Mais paradoxalement, on est passé de consommatrice à produit: les plateformes font leur bénéfice sur la popularité de leur contenu et sur leur capacité à attirer les gens, et c'est litéralement la seule chose qui compte: créer une base de personnes, de consommateurs dont on pourra tirer un bénéfice.
J'aime autant que n'impotre qui d'autre traîner sur internet, mais je me demande souvent: qu'est-ce qu'il y a derrière ces photos? comment sont-elles créées ?
J'ai décidé il y a quelques années d'apprendre à m'habiller correctement. Grâce aux conseils astucieux de mes proches ("mais tu es très bien comme ça"), je pouvais difficilement partir de plus bas et je me suis donc tournée vers les blogs sans avoir la moindre idée de ce que j'y cherchais.
J'étais honnêtement incapable de juger d'une tenue, sinon que je trouvais les bloggeuses classes, et j'ai mis des mois à comprendre pourquoi les jolies tenues de Chloé G. ne m'iraient jamais: je ne porte jamais de mégas talons alors que c'est (en tout cas c'était) une des bases de ses tenues.
Après beaucoup d'hésitations, j'ai commencé à pouvoir discriminer un peu plus, mais je reste très loin de la capacité de jugement d'une Lise H. (j'adore son site). C'est en lisant des critiques très peu flatteuses de la minimaliste Caroline J. Re que j'ai trouvé les premières critiques du commercialisme et du marketing qui se trouve derrière tout ça. D'abord l'aspect technique: la plupart de ces femmes ont une formation en webdesign/marketing et ont donc appris à se vendre sur les réseaux sociaux. Ensuite elles ont un membre de leur famille, mais en général leur copain, qui est photographe professionnel. Et puis la grosse majorité de leur contenu est sponsorisé, et cela en plus de l'énorme travail requis pour prendre des photos et les préparer (la plupart parlent de plusieurs heures par jour, consacrées à répondre à des messages par exemple).

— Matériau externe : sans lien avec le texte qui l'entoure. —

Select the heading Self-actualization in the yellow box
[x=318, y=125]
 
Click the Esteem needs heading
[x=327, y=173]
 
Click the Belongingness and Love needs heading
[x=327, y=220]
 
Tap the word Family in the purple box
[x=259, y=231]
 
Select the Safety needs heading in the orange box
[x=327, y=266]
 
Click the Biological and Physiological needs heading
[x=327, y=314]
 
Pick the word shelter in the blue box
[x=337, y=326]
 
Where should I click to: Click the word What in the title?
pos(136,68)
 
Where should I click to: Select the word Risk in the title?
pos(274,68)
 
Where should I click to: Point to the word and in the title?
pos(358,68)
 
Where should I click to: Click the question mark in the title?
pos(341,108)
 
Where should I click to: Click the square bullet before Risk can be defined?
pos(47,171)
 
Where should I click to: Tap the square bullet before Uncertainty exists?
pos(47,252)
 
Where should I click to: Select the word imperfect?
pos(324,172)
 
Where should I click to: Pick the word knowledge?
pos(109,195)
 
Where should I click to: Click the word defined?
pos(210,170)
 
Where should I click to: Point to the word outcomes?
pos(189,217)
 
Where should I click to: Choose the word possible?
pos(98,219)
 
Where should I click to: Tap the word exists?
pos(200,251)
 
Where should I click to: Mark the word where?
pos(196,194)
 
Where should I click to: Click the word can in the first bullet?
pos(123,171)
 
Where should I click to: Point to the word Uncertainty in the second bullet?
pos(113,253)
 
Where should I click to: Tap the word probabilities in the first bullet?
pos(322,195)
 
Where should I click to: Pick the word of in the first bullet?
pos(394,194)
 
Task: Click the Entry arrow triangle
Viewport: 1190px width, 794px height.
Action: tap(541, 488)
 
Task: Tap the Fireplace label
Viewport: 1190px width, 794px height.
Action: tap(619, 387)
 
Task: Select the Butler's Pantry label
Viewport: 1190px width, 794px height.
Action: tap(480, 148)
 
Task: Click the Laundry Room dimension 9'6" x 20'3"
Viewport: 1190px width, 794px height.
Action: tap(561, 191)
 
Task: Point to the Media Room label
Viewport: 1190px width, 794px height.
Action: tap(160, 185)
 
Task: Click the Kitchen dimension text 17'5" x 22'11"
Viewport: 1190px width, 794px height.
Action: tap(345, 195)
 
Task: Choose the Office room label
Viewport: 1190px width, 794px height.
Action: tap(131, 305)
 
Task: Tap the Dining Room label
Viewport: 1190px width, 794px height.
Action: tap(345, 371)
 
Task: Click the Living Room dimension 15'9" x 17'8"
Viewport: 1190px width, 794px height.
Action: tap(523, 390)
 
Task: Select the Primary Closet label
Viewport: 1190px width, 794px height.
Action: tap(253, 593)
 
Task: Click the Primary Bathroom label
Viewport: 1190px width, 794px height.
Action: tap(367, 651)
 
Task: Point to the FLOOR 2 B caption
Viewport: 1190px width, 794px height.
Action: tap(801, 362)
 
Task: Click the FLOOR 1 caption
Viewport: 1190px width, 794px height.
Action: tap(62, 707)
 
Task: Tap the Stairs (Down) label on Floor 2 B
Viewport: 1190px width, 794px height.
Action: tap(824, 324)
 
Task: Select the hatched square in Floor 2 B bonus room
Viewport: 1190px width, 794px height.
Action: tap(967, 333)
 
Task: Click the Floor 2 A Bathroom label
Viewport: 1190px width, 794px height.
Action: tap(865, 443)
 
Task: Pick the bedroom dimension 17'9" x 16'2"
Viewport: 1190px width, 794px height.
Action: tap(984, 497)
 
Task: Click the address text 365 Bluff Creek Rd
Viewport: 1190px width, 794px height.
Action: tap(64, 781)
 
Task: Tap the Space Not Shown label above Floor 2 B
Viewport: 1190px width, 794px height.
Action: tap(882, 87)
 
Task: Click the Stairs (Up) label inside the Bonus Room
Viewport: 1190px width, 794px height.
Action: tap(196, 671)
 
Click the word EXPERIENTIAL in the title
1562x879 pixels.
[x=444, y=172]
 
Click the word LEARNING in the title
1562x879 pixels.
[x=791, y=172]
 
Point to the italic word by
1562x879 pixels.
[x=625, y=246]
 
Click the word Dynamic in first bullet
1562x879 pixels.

Si ça vous internet, le site GOMI (get off my internets) se spécialise depuis des années dans le commentaire (très) critique de blogs, c'est grinçant, parfois assez injustifié, mais instructif. Le sujet Who Wore It Better? montre des bloggeuses s'affichant avec la même robe (les marques vont envoyer une même robe à plusieurs d'entres elles) et la qualité de leurs "outfits" est jugée.
Mais inévitablement (et j'ai l'impression que c'est quasiment inévitable si on se met dans une structure qui valide la popularité), les gens se retournent les uns contre les autres: il y a celles qui tentent de monter, celles qui tentent de s'intégrer par tous les moyens, celles qui sont dégoûtées de ce qu'elles perçoivent, celles qui abandonnent. Le rapport lui-même est biaisé parce qu'en critiquant une idée, on critique toutes les personnes qui s'y identifient puisqu'elles ont tout basé sur ces identités qu'elles se sont choisies.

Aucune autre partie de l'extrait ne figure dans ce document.